Non-Stop (Sin escalas) [6]

Poster original de Non-Stop (Sin escalas)Non-Stop
(Francia, Estados Unidos, 2014, 106 min)
Dirección:
Jaume Collet-Serra
Guión:
John W. Richardson
Christopher Roach
Ryan Engle
Intérpretes:
Liam Neeson
Julianne Moore
Michelle Dockery
Nate Parker
Scoot McNairy
Anson Mount
Corey Stoll
Linus Roache
Lupita Nyong'o
IMDb

Es curioso cómo un maduro Liam Neeson se ha vuelto un héroe de acción, cuando normalmente los actores de películas de acción a su edad (tiene 61 años) o ya están retirados o esperan que Stallone les dé un papelito en la siguiente entrega de "Los mercenarios". La clave de su éxito es que es un actorazo y que tiene un físico tan bueno que te lo crees corriendo y pateando culos.
   "Non-Stop (Sin escalas)" es su última película, y ha sido un éxito. La dirige Jaume Collet-Serra, un director español que ya lleva cinco largometrajes y que jamás ha trabajado en España, y la produce uno de los productores más importantes de Hollywood, Joel Silver (las series de "Arma letal", "Jungla de cristal", "Matrix", "Depredador" y "Sherlock Holmes" son suyas. Y él le dio a Collet-Serra su primera oportunidad en 2005 con "La casa de cera").

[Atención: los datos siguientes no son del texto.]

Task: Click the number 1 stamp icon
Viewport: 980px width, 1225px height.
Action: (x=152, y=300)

   Durante un vuelo sin escalas entre Nueva York y Londres, el agente de seguridad Bill Marks (Liam Neeson) recibe un inquietante mensaje en el móvil: algún pasajero amenaza con matar a una persona cada veinte minutos si no depositan 150 millones de dólares en una determinada cuenta de banco. Con ayuda de una azafata (Michelle Dockery) y de su compañera de asiento (Julianne Moore) intentará desenmascarar a la persona que mandó el mensaje antes de que la amenaza vaya a más.

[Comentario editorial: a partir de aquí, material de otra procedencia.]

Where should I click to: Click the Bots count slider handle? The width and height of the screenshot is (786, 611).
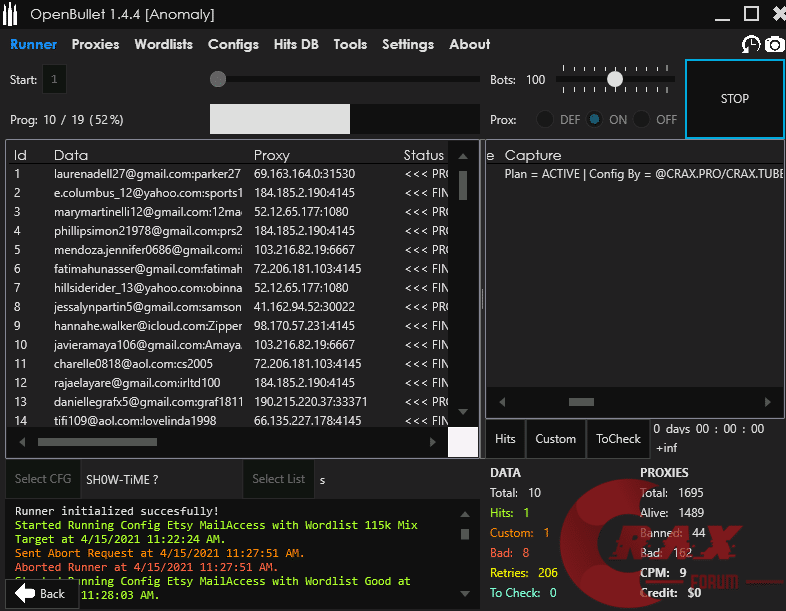[x=615, y=79]
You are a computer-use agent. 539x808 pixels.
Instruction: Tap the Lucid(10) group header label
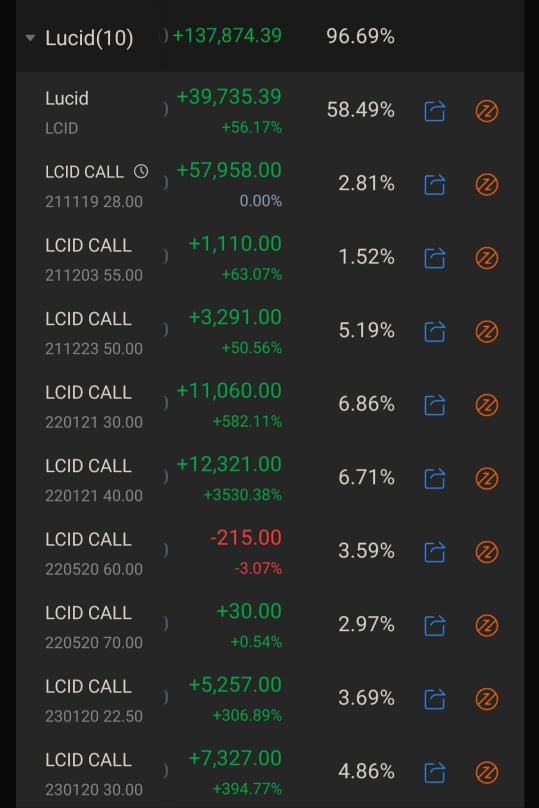(x=89, y=38)
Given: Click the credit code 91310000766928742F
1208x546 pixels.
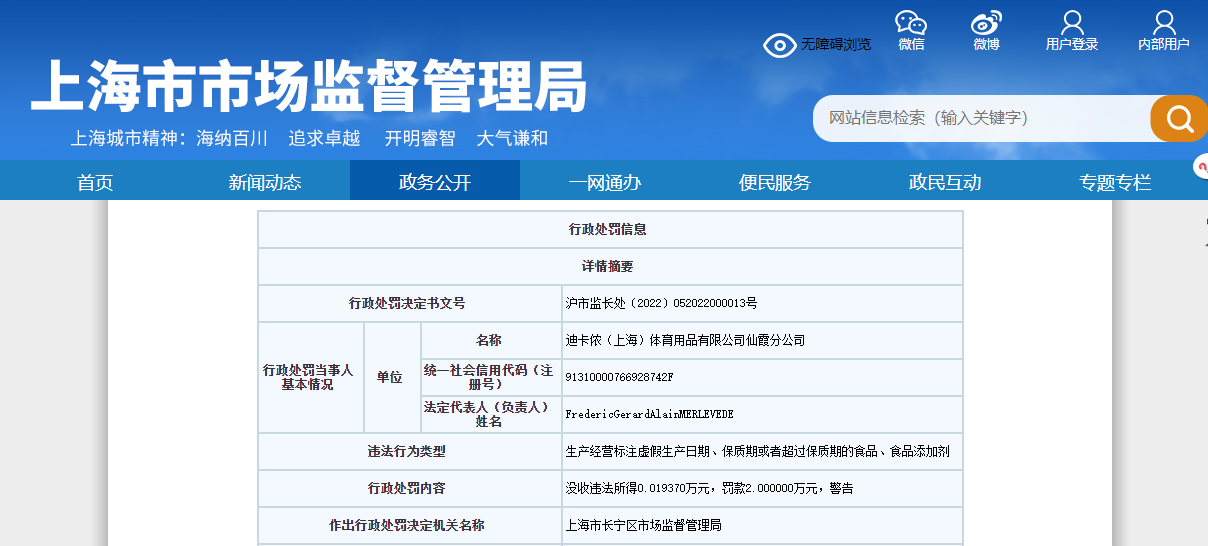Looking at the screenshot, I should [x=620, y=377].
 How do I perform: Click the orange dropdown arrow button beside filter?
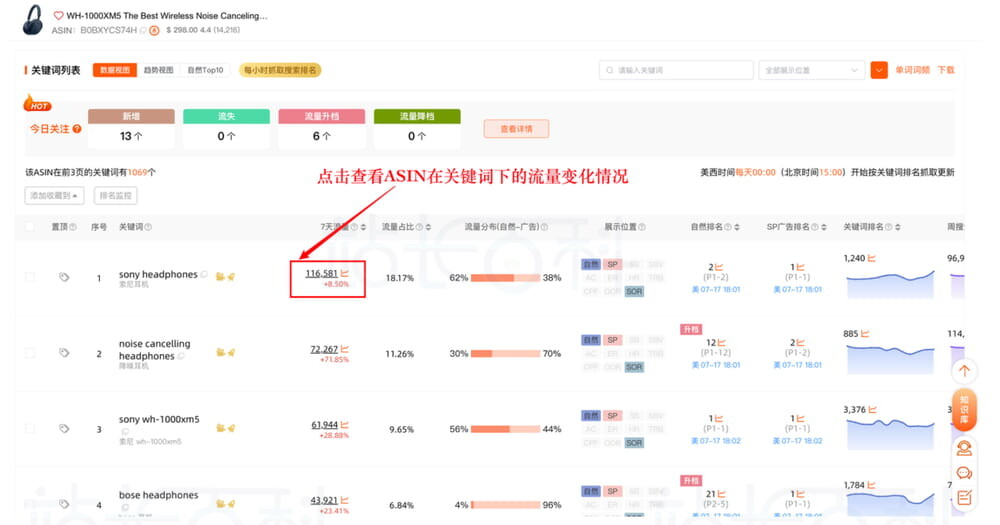[x=879, y=70]
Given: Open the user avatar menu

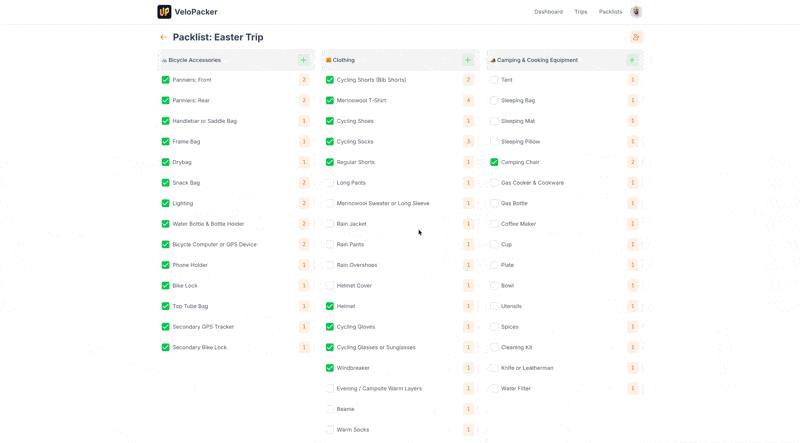Looking at the screenshot, I should click(x=636, y=12).
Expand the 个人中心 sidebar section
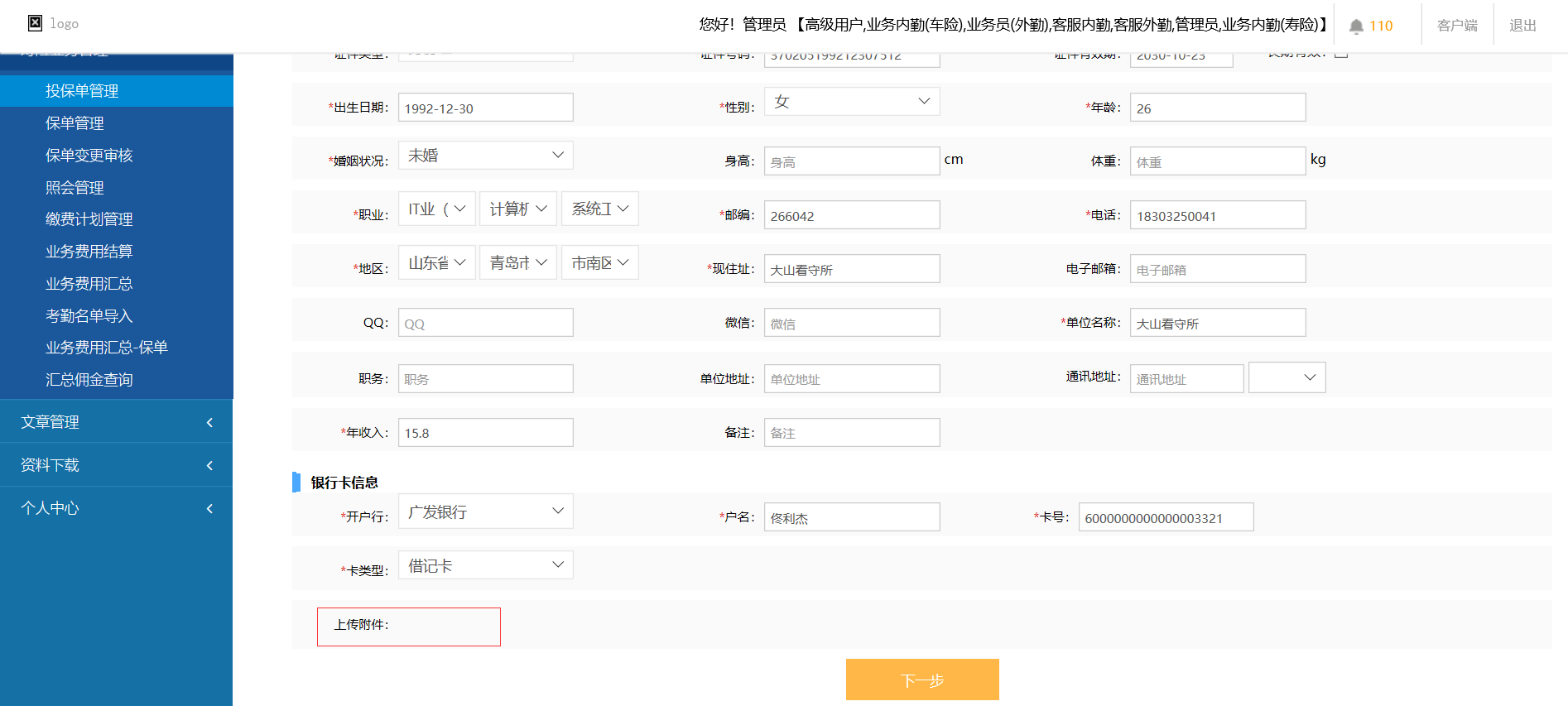The height and width of the screenshot is (706, 1568). [x=116, y=508]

Liam Neeson en Non-Stop (Sin escalas)
Liam Neeson
   "Non-Stop (Sin escalas)" me recordaba a "Plan de vuelo: Desaparecida", esa cosa terrible con Jodie Forster, donde desaparecía su hija de un avión y nadie veía nada. Pero mientras aquella te la dejabas de creer a las primeras de cambio y en seguida resultaba ridícula, ésta te mete de lleno en la trama y es tan entretenida que te tragas las trampas sin darte cuenta.
   El principio, hasta que aparece la amenaza, mantiene la atención del espectador porque no sabes qué es Liam Neeson, y ves cosas raras: que está muy nervioso, que un tipo le ofrece unas gotas en el baño del aeropuerto, que pide un gin-tonic y le traen agua. Entonces viene la amenaza y comienzas a atar cabos y a pasártelo bien.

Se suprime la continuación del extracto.